The supervisor claimed the university employed the academic out of desperation and said it would not hire her again.

They later told another employee the academic had become a "self-entitled Y-genner".

Judge Craig Dowling found the university contravened fair work legislation twice - first, when the supervisor threatened the academics' ongoing work prospects and second, when it refused to re-employ one of the academics after she tried to claim the extra hours she was owed.

The university ultimately admitted to the contraventions.

"(The academics) were entitled to be paid for the work performed by them as casual academics," Judge Dowling said in a decision published on Friday.

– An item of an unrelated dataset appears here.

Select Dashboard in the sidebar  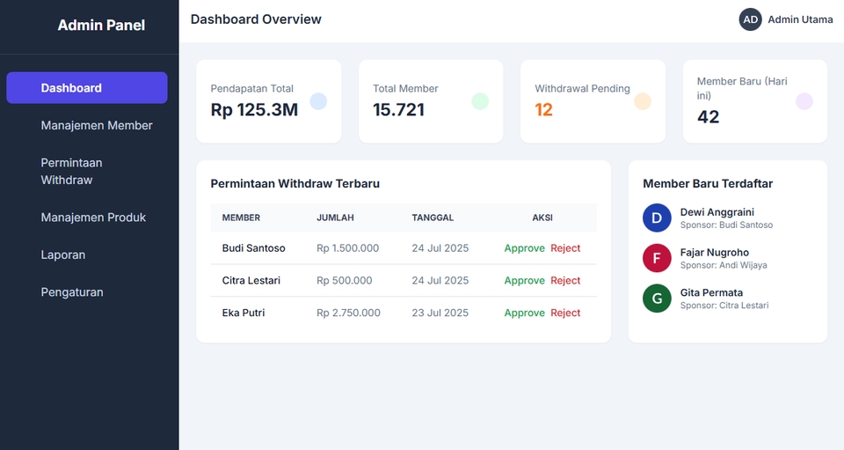(x=86, y=88)
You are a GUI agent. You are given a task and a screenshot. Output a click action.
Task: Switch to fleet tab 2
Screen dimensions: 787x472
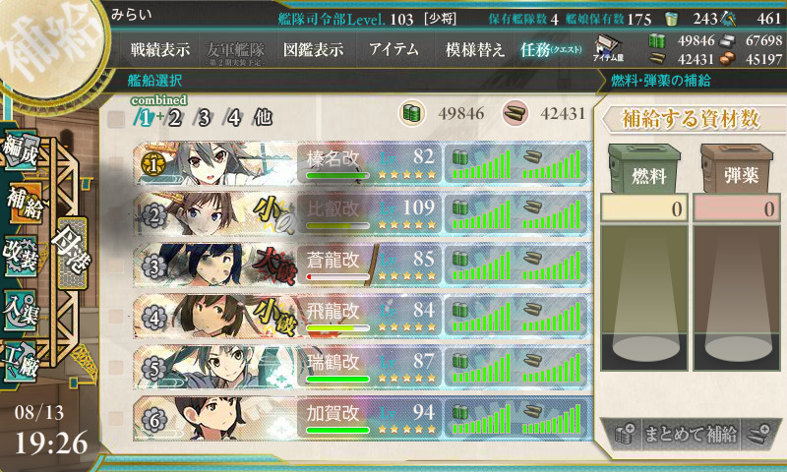174,118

"They were entitled to complain or inquire about their ability to perform their work within the 'anticipated hours' contained in their contracts of employment. 

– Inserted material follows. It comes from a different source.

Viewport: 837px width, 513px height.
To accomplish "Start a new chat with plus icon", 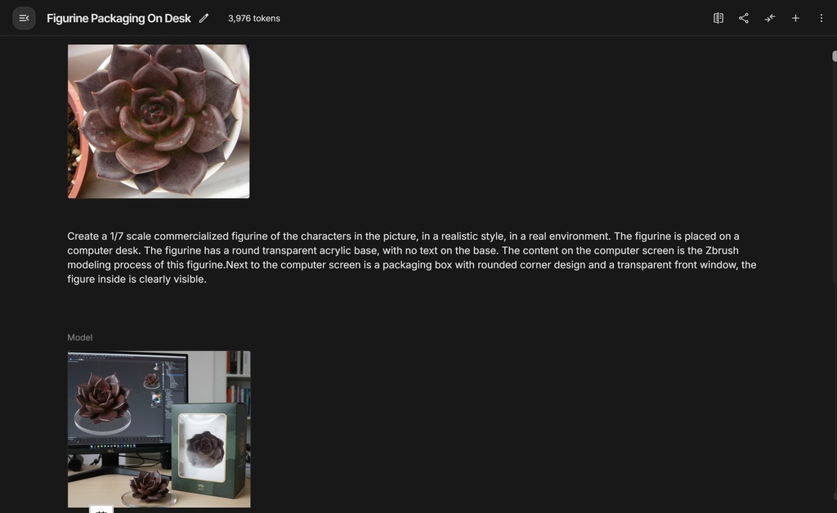I will pyautogui.click(x=795, y=18).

"Those complaints should have been free of consequence."

The academic who tried to claim extra hours was entitled to do so, the judge said.

He ordered the university pay two penalties of $37,295 for contravening the legislation.

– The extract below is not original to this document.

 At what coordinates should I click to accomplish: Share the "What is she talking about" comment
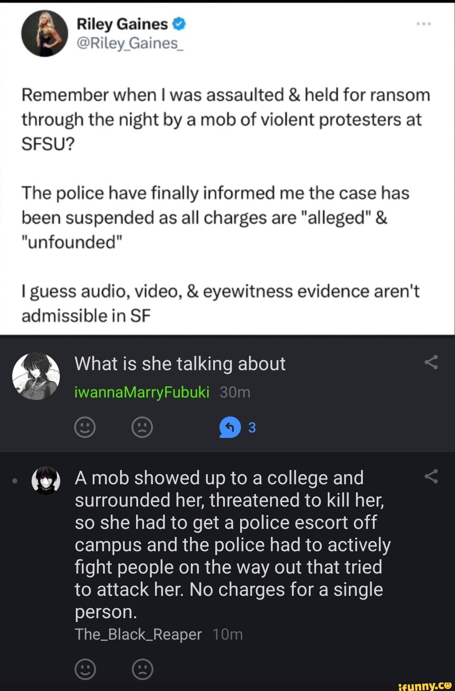coord(431,362)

A spokesman for the University of Melbourne said the institution had taken responsibility for its actions and reiterated its apology to the two workers.

"We have cooperated with the Fair Work Ombudsman, including by accepting liability early and agreeing on the amount of the penalty to put before the court for this matter," he said in a statement.

It has given the academic who tried to claim her extra hours $10,000 in compensation and the other casual worker $4000.

The university has since made changes to how casual staff are managed, including introducing 13 casual compliance manager roles and setting up "HR assist" phone lines for staff to raise pay and other issues.

The judge gave the university 28 days to pay the fines.